Un pacto de Gobierno, dos interpretaciones. La crisis humanitaria en Ceuta y el previsible traslado de menores migrantes a otras comunidades para descongestionar el colapso de la ciudad autónoma ha forzado la primera revisión del acuerdo de Gobierno PP-Vox en Andalucía, rubricado hace poco más de un mes.

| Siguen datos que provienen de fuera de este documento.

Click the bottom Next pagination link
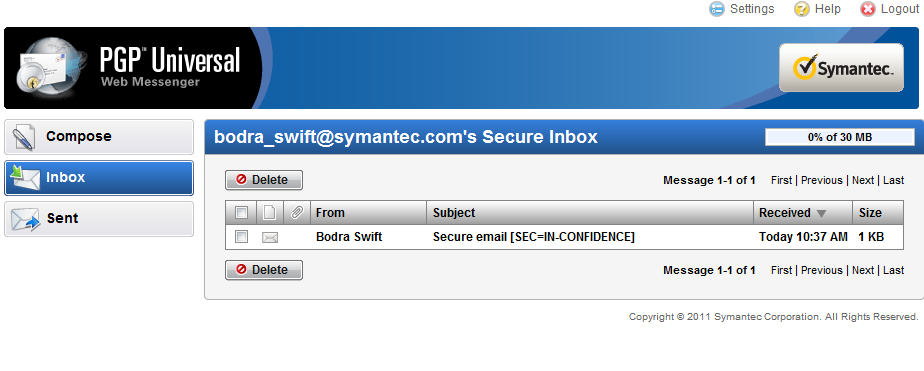point(863,270)
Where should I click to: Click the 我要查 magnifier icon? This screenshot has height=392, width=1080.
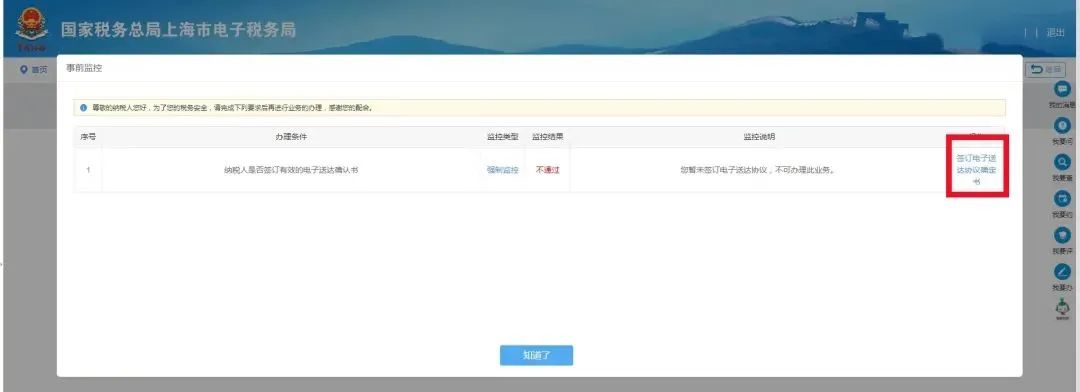[1062, 162]
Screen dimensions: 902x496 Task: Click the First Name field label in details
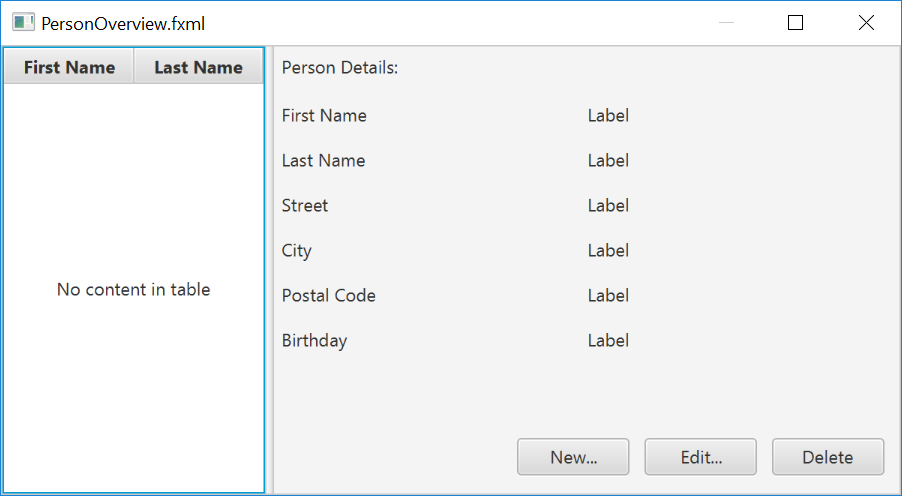(x=324, y=116)
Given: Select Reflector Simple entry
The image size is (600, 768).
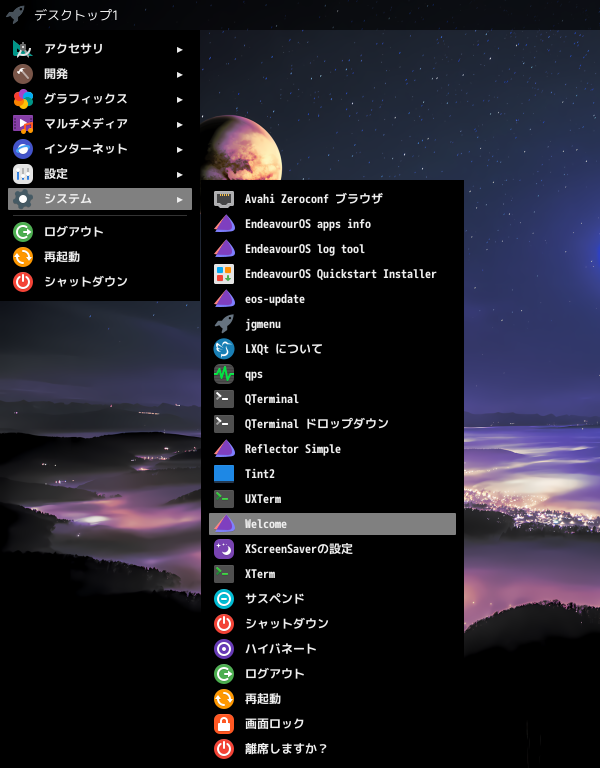Looking at the screenshot, I should [x=292, y=449].
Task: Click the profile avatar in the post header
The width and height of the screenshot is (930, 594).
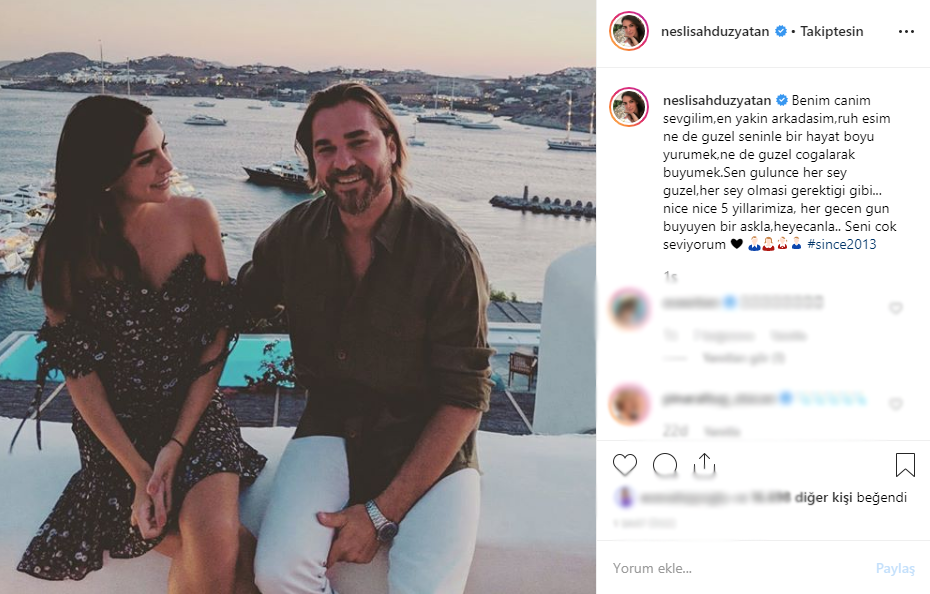Action: coord(630,31)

El curso político se ha reabierto este lunes con la primera reunión del Consejo de Gobierno presidido por Juanma Moreno tras las vacaciones de un agosto cargado de tensión política, consecuencia de la entrada irregular de 80.000 inmigrantes a Ceuta. Hasta el momento la crisis, aún por resolver, se ha saldado con 145 fallecidos en las aguas del Estrecho y unos 5.000 extranjeros (las cifras oficiales fluctúan mucho) que permanecen, malviviendo, en las calles y playas de Ceuta, en condiciones muy precarias.

En ese grupo están los menores extranjeros que cruzaron la frontera sin estar acompañados de un adulto, una cifra que tampoco está cerrada, pero que ya ha desbordado las instalaciones de acogida del Gobierno ceutí, siempre por encima de sus capacidades. El problema concreto de estos menores interpela directamente al resto de gobiernos autonómicos -la mayoría del PP- que están obligados a acogerles solidariamente en la medida de posibilidades, en cumplimiento de la última reforma de la Ley de Extranjería.